ASSIGNMENT -
Once you reach the line with "You are a GUI" below, copy each line exactly, stopping after the line with "You are a computer-use", and skip any pictures.

INFORMATION -
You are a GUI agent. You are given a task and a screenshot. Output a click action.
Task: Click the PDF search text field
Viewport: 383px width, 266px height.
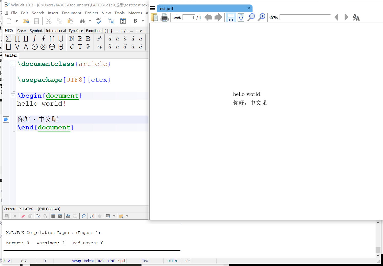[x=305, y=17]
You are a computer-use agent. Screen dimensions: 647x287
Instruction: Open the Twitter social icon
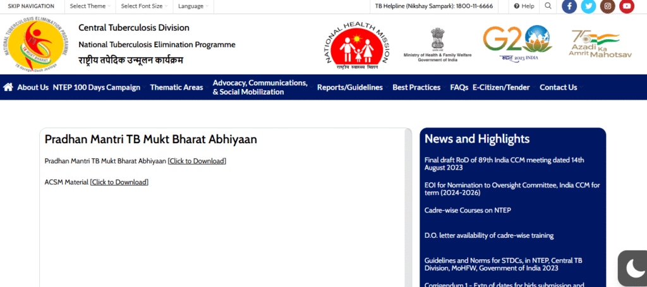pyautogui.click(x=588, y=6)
* * *
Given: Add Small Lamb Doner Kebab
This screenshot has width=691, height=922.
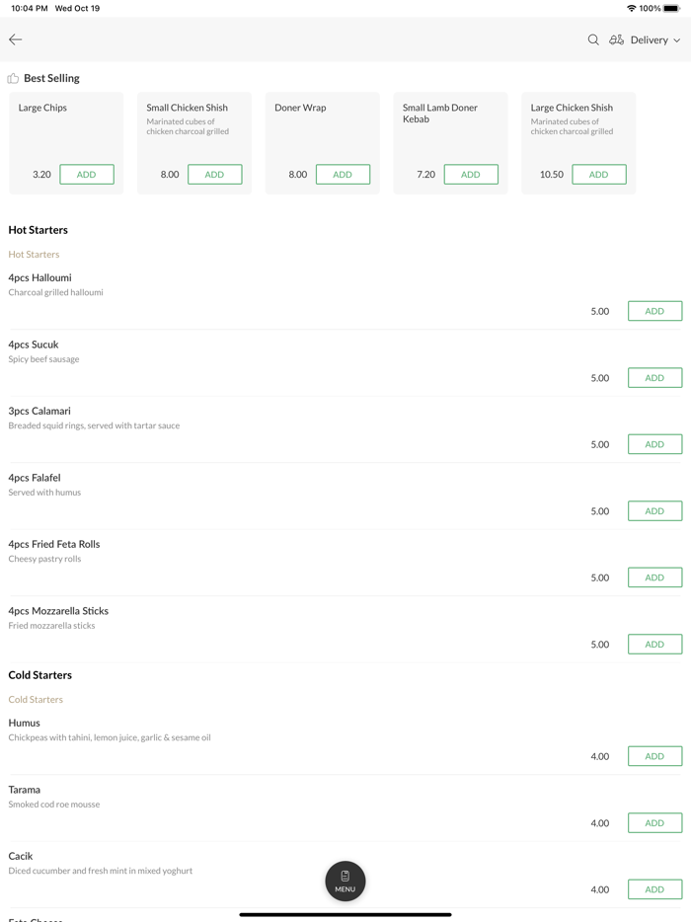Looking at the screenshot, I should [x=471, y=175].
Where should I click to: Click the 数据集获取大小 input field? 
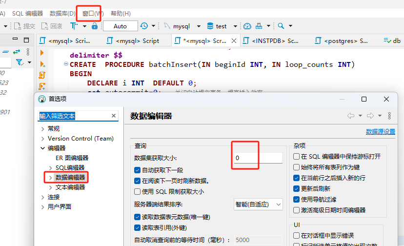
---
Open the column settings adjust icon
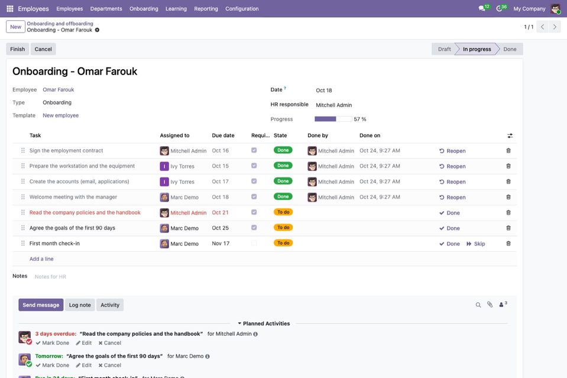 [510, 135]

WRITTEN SOLUTION -
You are a GUI agent. You are given a task and a screenshot. Output a click action.
Task: Click the PDF search text field
Viewport: 383px width, 266px height.
[x=305, y=17]
You are a computer-use agent. Screen dimensions: 647x287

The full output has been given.